AJAX (Asynchronous JavaScript XML) is a way to communicate with the server without leaving the page. XMLHttpRequest objects make it possible. Here it is in action:

var xhttp = new XMLHttpRequest();
xhttp.onreadystatechange = function() {
    if (xhttp.readyState == 4 && xhttp.status == 200) { //4: request finished and response is ready && 	//Returns the status-number (e.g. "404" for "Not Found" or "200" for "OK")
    myFunction(xhttp);
    }
};
xhttp.open("GET", "books.xml", true);
xhttp.send();

function myFunction(xml) {
    var xmlDoc = xml.responseXML;
    document.getElementById("demo").innerHTML =
    xmlDoc.getElementsByTagName("title")[0].childNodes[0].nodeValue;
}

The XML DOM defines the objects, properties and methods of all XML elements.

These are the main steps of making an AJAX request:

  1. Create an XMLHttpRequest object.
  2. Assign a callback function to handle the HTTP response.
  3. Make (send) the request.

Aaron Schwartz > AJAX was a hack (XMLHTTPRequest developed by Microsoft, Google used it really well, it was pre-dated by a startup that used it too but asked for money, yahoo acquired it. iframe src attribute (tag) something similar (it’s not allowed on Chrome - whatever). LiveScript in NetScape (e.g letting invalid form entry know before sending a request to server. Wow, TimeSvr doesn’t even have that!
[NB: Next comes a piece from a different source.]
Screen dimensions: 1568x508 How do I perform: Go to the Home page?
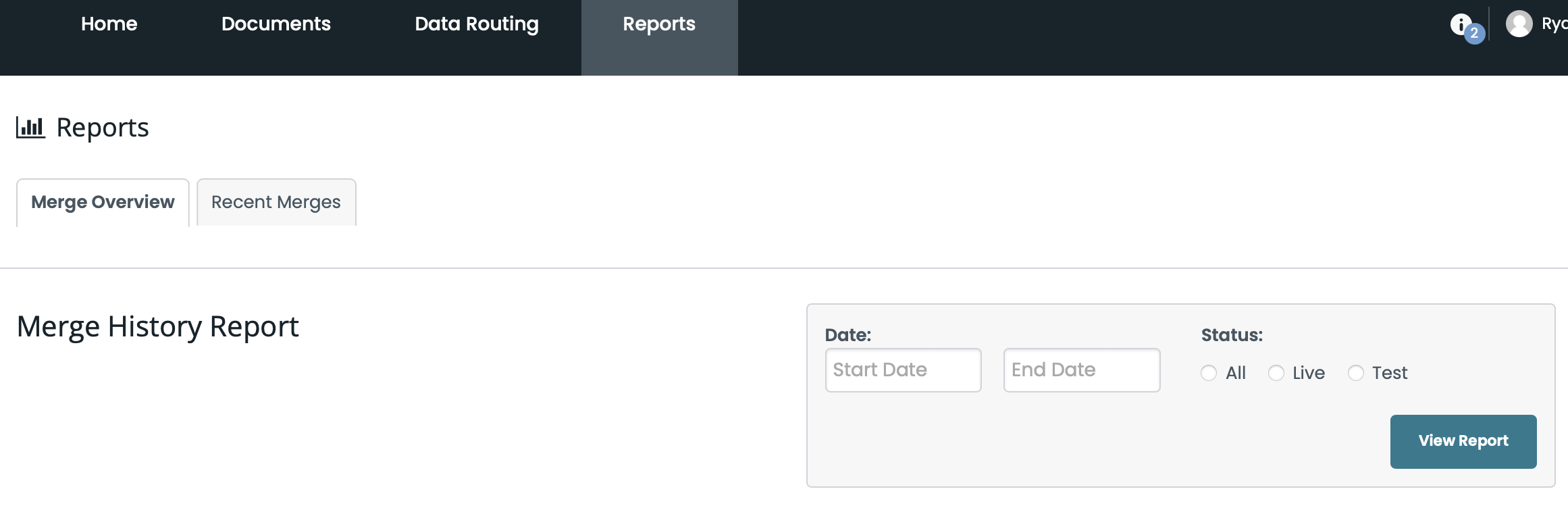(109, 24)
Marc Andreesen, didn’t like parents, spent 2 months building Mosaic with friend (in Uni Illinois). Probably had a better programmer as a friend, distributed it for free, invited to startup with a person 20 years his senior in Silicon Valley. He jumped at it, as CTO, became a millionaire at 24. Got rich, stayed rich, married rich. Considered part of establishment now.))
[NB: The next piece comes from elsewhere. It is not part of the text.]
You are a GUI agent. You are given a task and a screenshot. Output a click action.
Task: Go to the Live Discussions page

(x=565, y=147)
XMLHttpRequest object still sends requests (pull req), waits for server to respond, there’s a socket created everytime. It’s inefficient, latency is high (Latency is a time interval between the stimulation and response). Sockets solve that, they’re full-duplex communication channels. It’s a persistent connection between the client and server any change in state or new data can be instantly sent from client to server or server to client with very little latency.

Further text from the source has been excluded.